04-23-2003, 04:47 PM
This is a beginner question.

You can get the PROJECTION and MODELVIEW matrices with glGetDoublev. You can get the VIEWPORT with glGetIntegerv.

Then you can use gluUnProject twice, once with z=0 and once with z=1 to get the possible world coordinates of your 2D point at the near and far planes.

Those two points define the ray you're looking for.

[This message has been edited by OneSadCookie (edited 04-23-2003).]

04-23-2003, 07:14 PM
Firstly, I agree with OneSadCookie...

Secondly, look up select buffers, they may do what you want to do.

Thirdly, think of your viewport (window/screen...) as your near plane and your "camera" as the point at which your ray will start. Your near plane is a quad that is defined by you and you should be able to determine it's coords/dimensions.

You also know the resolution of the screen (say 800x600). Given this, you should be able to work out the end point of the ray on the near plane (I've got some code that does this somewhere but can't be knotted looking for it just now).
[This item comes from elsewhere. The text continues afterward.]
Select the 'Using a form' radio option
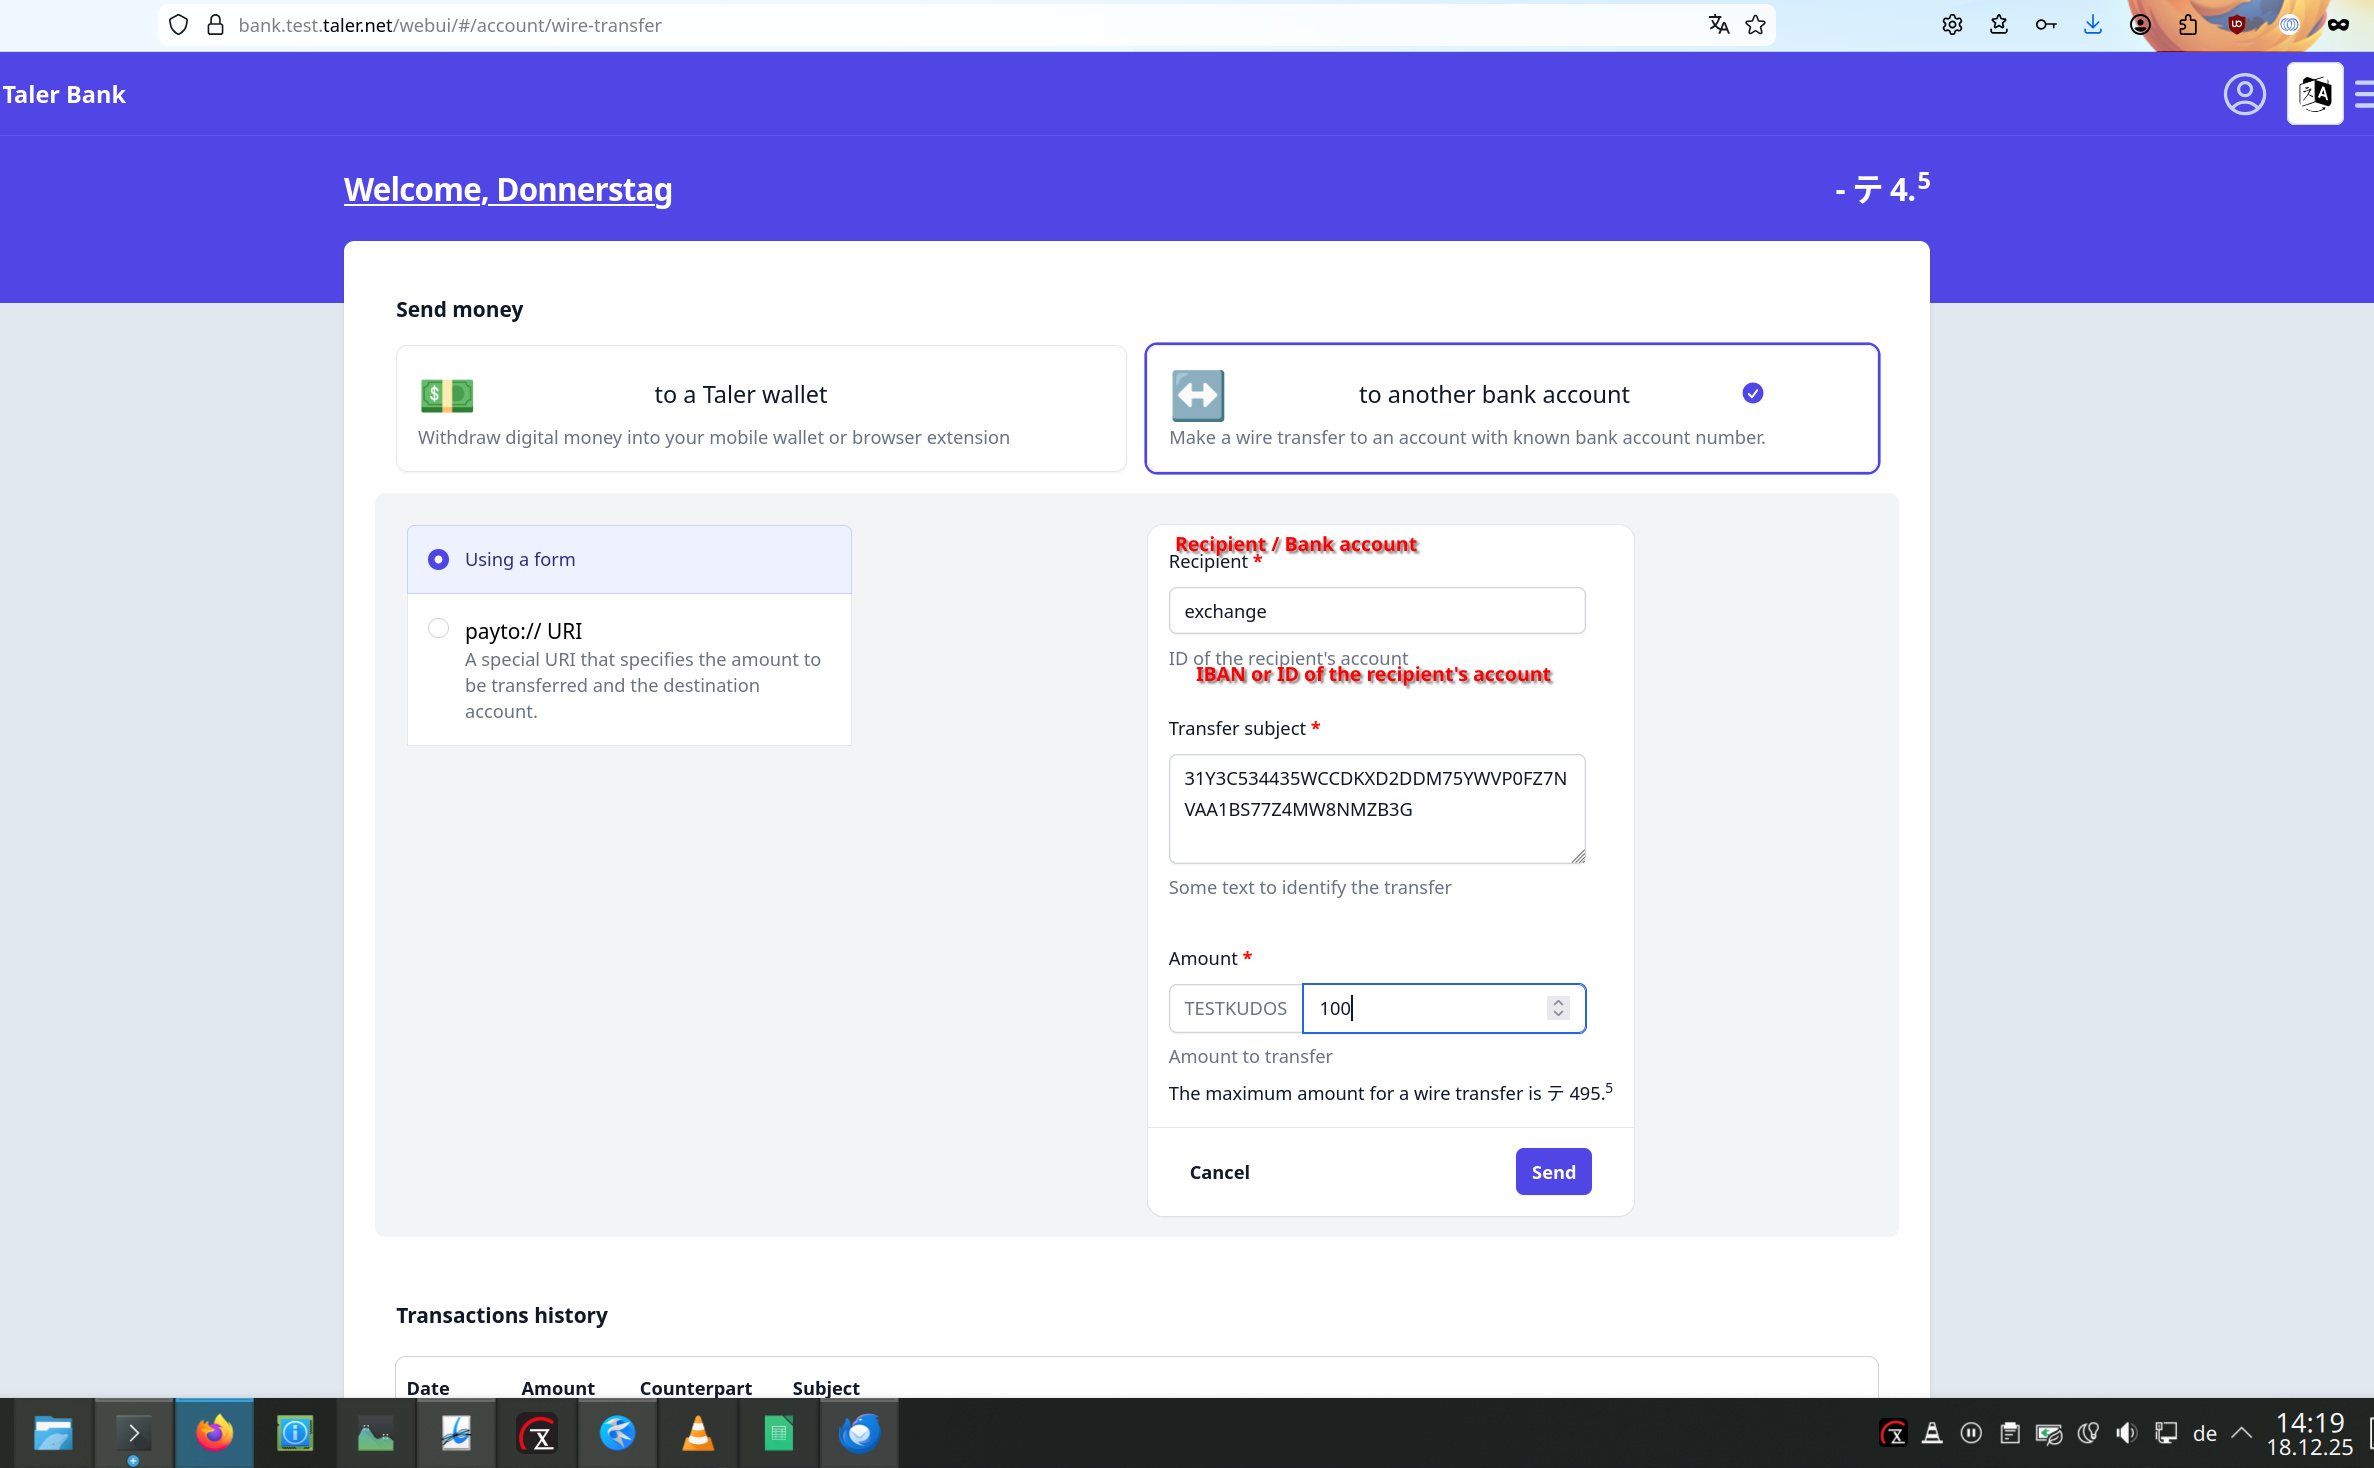This screenshot has height=1468, width=2374. [438, 559]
Once you've determined this you just extend the point out past the limits of your scene or the far plane (whatever suits).
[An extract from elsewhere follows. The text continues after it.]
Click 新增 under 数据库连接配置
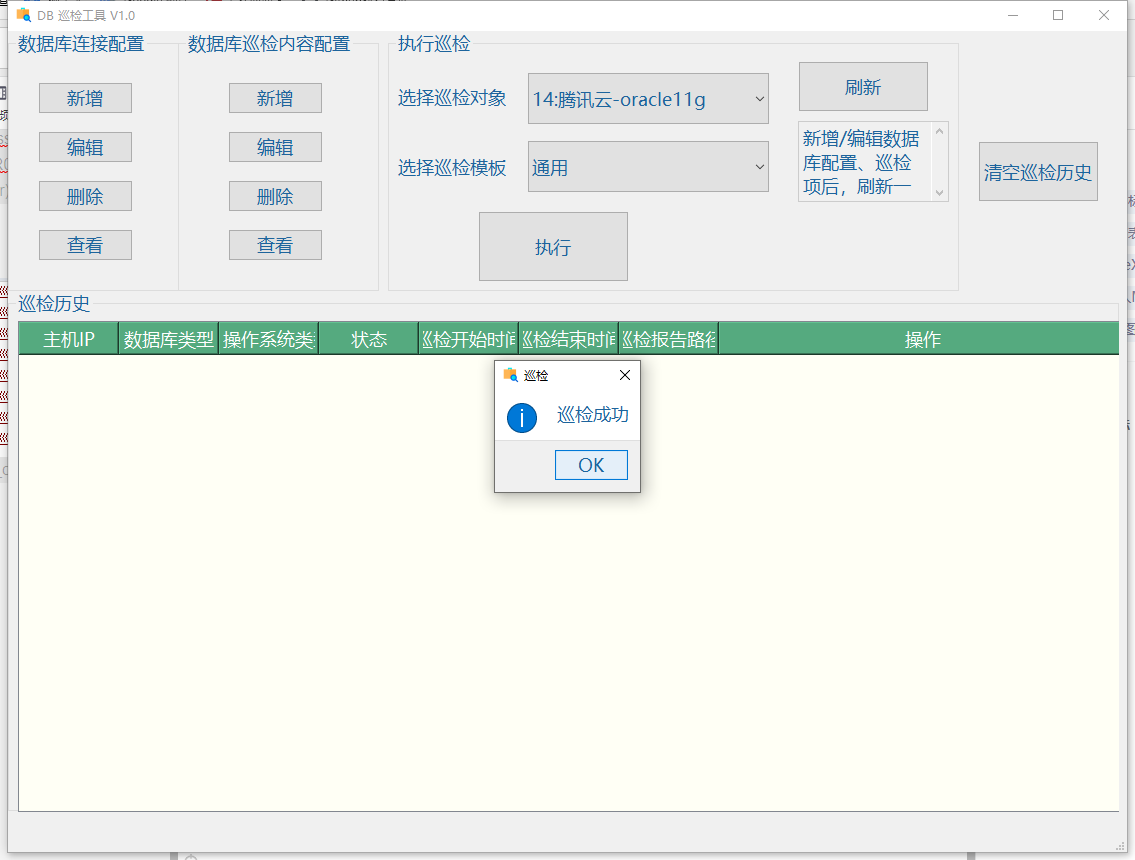The height and width of the screenshot is (860, 1135). [85, 98]
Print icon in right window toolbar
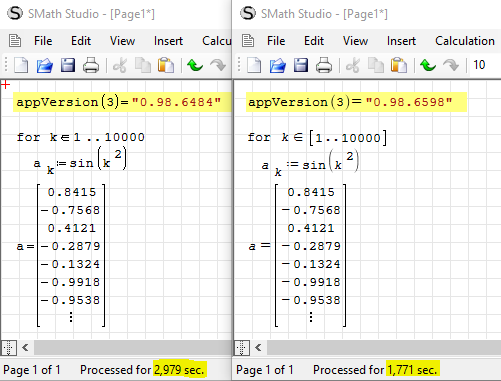 click(x=324, y=65)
This gives you a ray in view-space which you can then compare to the various bounding spheres/objects/poly's/vertices etc. in your scene (once you have transformed the verts into view space) and gives you any level of detail with respect to picking that you care to code.

I've used this method to allow the placement of "joints" onto the surface of objects - ie. so various objects can be joined together using these joints.